Shopping.com was bought by eBay on June 1 for $620 million. With Shopping.com’s aprx. $144 million dollars in cash in the bank at the time, the ‘real’ price of the deal was $476m. I estimate that Shopping.com will have aprx. $130m in revenue for 2005 which means the deal is valued at 3.7x revenue.
Shopzilla was bought by EW Scripps on June 6 for $560 million ($525m in cash plus “net working capital of about $35m“). I estimate that Shopzilla will have aprx. $144m in revenue for 2005 which means the deal is valued at 3.9x revenue.
PriceGrabber is being bought by Experian for $485 million. Experian says that PriceGrabber is expected to have revenues of $60m which means the deal is valued at over 8x revenue.
From a revenue perspective, this deal looks extremely expensive:
Shopping.com was valued at 3.7x revenue
Shopzilla was valued at 3.9x revenue
PriceGrabber is valued at 8.1x revenue
Looking at this from an earnings perspective might tell a different story.
Next post coming soon…
A better way to evaluate the deals is to look at projected 2006 EBITDA’s for the companies. I think you will see that the comps are very similar (12-13x). The interesting metric is how much PreTax profit Pricegrabber generated. Not so surprising once you factor in the fact that they are not as highly dependant on SEM for their traffic.
The “real” price you refer to here is called “enterprise value” in financial terms.
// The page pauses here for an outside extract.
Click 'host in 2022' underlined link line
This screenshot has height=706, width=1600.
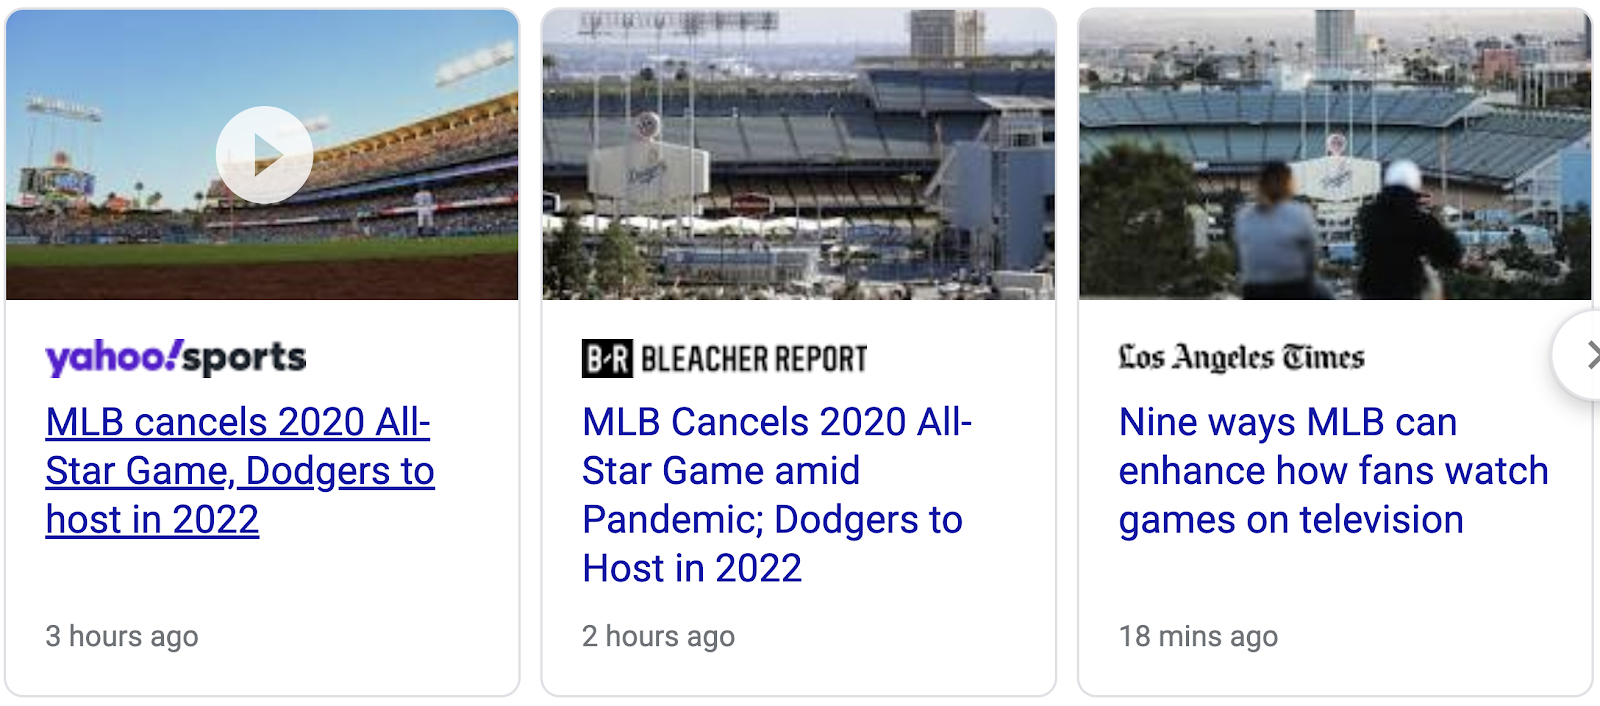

So the mutiples you’ve come up with here are more like “enterprise value over revenue ratios.” To be more accurate, enterprise values also need to add the debt the company is holding, which would make the calculation a little more complicated.
I think PriceGrabber just grabbed a good price. No wonder the name “PriceGrabber”. They probably have done some comparison shopping before making the deal.